本書は世界各地に分蔵されている56,000件を超える燉煌資料(燉煌遺書)を網羅的に調査し、延べ3万人強の人名を採取した、世界初の漢字人名一覧である。人名には便宜通し番号を付し、出典資料の所蔵番号と資料名称、資料の成立年代、当該人物の身分や肩書き、さらに関係する地名などの情報を併記した。配列は漢字単位の五十音順とし、検索の便のため「頭字総画検字表」を付した。人名を抽出する時期は、大半の燉煌資料が集中する、吐蕃による燉煌占領前後の八世紀末から燉煌の地方政権である帰義軍節度使期の十一世紀初期までである。なお本書で扱う燉煌資料は、1900年に中国甘粛省燉煌県莫高窟で発見された「燉煌遺書」のほか、甘粛省各地の石窟壁画や絵画に記された文字資料群も含む。

  56,000件を超える燉煌資料は、発見以来、中国本土のほか、イギリス・フランス・ロシア・日本等の国々に運ばれ、各国の諸機関に分蔵された。よって近年まではその全体像を具体的に把握することが出来なかった。

ところがこの十数年の間に、中国・イギリス・フランス・ロシアの4か国の公的研究機関が管理する燉煌資料の図版写真集が陸続と公刊され、2012年に至って完結を見た。これは一大慶事と云うべく、これによって全体の9割以上の燉煌資料からの人名採取が可能となったのである。

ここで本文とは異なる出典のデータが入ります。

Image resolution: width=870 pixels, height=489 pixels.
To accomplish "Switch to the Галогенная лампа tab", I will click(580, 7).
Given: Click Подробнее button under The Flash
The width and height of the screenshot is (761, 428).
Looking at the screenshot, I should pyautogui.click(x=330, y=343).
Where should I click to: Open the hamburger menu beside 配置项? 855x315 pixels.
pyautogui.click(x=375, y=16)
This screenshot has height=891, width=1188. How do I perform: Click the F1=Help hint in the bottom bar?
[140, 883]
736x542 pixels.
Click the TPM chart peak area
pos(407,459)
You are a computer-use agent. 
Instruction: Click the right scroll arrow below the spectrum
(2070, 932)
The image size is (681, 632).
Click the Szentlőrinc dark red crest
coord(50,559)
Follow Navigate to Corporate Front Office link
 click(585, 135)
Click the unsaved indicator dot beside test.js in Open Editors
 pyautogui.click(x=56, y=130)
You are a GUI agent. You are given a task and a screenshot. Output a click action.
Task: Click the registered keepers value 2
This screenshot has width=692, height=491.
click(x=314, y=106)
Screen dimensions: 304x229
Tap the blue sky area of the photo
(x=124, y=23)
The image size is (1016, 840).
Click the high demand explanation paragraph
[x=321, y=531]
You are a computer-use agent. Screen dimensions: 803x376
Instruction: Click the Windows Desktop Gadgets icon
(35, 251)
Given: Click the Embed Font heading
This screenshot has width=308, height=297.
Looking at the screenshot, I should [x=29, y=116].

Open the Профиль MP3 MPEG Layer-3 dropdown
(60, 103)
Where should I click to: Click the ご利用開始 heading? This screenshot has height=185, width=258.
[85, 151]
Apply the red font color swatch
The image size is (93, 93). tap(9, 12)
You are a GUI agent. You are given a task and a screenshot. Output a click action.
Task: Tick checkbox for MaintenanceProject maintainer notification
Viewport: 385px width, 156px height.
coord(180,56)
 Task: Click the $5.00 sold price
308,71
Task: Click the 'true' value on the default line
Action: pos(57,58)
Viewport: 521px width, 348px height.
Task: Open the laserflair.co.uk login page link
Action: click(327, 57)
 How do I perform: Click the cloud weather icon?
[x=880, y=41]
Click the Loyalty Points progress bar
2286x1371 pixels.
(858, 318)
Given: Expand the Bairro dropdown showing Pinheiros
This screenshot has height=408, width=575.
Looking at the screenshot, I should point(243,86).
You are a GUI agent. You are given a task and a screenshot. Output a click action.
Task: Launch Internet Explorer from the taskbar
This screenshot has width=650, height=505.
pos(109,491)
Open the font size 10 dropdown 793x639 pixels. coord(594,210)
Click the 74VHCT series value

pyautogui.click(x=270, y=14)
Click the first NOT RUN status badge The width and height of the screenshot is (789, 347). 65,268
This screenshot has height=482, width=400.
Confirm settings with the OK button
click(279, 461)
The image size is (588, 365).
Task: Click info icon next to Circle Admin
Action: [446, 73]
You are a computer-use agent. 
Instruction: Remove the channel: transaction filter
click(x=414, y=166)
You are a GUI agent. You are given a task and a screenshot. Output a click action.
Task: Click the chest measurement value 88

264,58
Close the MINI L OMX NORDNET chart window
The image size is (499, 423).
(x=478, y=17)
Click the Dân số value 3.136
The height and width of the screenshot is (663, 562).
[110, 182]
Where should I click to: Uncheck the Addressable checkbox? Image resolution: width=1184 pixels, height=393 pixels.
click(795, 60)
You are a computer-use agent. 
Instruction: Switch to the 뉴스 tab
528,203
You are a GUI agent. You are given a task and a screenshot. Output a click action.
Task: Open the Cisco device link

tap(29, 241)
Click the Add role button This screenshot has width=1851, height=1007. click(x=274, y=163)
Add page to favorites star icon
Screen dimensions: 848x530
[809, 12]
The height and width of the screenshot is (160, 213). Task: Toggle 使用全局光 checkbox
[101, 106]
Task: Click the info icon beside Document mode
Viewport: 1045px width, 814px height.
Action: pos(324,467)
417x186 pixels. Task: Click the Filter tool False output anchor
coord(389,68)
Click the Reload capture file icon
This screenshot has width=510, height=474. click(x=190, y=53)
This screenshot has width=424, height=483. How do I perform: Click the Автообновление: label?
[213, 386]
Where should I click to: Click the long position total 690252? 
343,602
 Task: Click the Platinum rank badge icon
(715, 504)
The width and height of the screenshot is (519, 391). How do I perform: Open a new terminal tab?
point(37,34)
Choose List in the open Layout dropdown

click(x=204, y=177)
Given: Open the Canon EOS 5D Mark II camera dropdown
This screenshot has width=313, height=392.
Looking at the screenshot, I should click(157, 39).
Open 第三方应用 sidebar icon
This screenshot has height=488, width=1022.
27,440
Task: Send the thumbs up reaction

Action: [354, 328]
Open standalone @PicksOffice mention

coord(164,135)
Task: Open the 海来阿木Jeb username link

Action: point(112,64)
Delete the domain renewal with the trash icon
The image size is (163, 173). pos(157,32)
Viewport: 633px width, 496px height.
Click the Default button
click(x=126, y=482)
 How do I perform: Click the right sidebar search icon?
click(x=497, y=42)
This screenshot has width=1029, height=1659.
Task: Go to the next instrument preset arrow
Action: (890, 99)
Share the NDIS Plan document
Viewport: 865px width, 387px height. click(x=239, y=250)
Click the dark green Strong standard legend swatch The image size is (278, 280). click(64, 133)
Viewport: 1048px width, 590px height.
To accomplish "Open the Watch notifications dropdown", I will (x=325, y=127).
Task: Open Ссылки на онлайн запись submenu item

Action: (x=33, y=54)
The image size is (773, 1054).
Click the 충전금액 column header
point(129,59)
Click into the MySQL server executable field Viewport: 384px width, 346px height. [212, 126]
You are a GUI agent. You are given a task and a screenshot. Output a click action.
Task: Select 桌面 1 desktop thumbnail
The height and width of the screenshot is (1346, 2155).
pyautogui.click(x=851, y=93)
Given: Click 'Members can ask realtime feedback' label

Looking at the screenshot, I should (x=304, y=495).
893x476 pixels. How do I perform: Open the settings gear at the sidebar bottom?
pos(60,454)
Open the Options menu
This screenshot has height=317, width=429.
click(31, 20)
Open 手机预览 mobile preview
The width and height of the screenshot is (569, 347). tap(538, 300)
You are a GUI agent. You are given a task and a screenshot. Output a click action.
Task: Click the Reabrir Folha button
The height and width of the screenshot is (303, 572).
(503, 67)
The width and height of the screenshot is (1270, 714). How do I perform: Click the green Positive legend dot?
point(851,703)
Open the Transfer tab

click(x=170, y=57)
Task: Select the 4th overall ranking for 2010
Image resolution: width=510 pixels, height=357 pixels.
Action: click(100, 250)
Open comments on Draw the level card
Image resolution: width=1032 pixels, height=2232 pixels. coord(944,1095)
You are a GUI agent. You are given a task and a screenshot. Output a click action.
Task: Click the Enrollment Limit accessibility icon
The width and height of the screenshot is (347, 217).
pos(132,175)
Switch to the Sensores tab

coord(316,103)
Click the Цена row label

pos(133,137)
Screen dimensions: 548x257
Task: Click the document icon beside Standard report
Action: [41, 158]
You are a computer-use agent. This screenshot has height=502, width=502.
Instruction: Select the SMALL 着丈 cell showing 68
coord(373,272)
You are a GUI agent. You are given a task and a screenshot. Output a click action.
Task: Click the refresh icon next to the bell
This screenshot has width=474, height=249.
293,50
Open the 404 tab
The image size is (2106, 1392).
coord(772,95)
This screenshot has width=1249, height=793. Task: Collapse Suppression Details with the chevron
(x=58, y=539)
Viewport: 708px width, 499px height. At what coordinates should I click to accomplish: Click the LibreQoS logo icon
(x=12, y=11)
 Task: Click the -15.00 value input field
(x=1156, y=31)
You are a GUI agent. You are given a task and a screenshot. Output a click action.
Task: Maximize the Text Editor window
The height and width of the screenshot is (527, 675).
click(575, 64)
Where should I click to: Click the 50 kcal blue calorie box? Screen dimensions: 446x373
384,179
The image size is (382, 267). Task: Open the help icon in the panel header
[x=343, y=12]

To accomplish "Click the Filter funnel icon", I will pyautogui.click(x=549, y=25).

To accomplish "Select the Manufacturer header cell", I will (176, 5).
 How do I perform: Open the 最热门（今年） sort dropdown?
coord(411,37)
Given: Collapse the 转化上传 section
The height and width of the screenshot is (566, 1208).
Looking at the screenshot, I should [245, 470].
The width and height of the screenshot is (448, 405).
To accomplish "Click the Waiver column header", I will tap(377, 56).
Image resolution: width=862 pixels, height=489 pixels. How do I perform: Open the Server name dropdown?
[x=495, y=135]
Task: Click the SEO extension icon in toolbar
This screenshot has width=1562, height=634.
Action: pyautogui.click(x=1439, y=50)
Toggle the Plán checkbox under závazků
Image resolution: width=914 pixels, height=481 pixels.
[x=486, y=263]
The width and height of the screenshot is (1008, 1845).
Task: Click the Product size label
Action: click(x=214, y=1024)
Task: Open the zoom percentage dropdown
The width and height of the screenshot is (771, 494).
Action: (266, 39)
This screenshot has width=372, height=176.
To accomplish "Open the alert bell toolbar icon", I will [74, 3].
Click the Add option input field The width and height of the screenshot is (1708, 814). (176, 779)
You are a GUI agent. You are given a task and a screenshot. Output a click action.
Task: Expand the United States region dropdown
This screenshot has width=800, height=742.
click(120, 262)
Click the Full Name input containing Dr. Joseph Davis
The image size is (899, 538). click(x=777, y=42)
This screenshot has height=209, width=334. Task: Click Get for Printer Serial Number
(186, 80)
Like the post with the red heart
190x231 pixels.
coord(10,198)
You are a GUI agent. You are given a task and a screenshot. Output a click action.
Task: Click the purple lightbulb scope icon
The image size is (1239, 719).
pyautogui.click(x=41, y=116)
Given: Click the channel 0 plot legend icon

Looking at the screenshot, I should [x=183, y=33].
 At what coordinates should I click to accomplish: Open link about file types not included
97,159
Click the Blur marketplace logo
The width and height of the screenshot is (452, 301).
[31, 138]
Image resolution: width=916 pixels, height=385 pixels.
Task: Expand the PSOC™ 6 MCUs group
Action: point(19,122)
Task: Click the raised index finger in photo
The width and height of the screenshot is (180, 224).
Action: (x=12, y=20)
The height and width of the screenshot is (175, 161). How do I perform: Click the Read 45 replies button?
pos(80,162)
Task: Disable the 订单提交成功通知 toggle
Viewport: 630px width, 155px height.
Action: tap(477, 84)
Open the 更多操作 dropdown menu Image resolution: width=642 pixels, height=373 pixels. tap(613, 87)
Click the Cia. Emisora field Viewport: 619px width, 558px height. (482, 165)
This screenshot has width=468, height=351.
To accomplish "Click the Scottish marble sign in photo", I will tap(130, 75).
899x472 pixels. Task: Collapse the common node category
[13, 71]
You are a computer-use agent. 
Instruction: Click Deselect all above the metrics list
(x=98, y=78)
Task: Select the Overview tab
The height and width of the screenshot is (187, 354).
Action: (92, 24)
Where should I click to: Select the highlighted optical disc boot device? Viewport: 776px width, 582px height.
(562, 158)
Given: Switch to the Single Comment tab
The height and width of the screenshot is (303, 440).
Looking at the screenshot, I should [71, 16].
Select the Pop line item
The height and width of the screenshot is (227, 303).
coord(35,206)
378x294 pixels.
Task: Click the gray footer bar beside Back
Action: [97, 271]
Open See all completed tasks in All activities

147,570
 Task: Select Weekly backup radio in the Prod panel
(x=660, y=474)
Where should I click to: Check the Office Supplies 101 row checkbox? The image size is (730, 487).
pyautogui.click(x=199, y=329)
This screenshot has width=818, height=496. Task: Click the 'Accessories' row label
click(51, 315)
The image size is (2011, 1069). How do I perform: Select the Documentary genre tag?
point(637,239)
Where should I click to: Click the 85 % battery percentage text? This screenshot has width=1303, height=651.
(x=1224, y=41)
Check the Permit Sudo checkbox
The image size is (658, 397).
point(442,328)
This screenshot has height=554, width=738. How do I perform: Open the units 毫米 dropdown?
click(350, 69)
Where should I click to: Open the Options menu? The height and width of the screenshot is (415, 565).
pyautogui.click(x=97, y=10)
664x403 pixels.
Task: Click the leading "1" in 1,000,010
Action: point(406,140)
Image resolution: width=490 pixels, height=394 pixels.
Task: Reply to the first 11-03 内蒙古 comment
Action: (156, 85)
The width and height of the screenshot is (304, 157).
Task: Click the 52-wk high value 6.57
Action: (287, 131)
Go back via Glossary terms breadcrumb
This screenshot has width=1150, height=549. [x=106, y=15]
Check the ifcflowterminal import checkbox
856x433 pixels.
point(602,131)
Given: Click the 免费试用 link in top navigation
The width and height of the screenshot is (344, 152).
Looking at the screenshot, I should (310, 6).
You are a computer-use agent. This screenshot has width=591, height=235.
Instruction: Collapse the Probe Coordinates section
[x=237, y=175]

  本書の特徴の一つは、上に記したように当該人名に関わるいくつかの重要事項を併記したことにある。それら人名に関わる肩書(親属関係・身分・官職名・僧職名等)・地名(行政単位・民族部落名・郷名・渠水名等)・寺院名等の諸項目を有機的に関連付けることによって、資料の成立年代や当該社会の構成、政治の

動向、仏教文化の実態、諸民族の交流あるいは融合等の解明が期待される。

  世界に分蔵される燉煌資料を読解き関連付けるツールとしての本書の価値は計り知れない。

(平成26年日本学術振興会助成図書)

本書は、燉煌学・中国史・シルクロード史・仏教史(仏教美術史)等、広く燉煌文書を扱う全ての研究者必携の一冊です。本書により、これからの燉煌学は大きく発展するものと考えられます。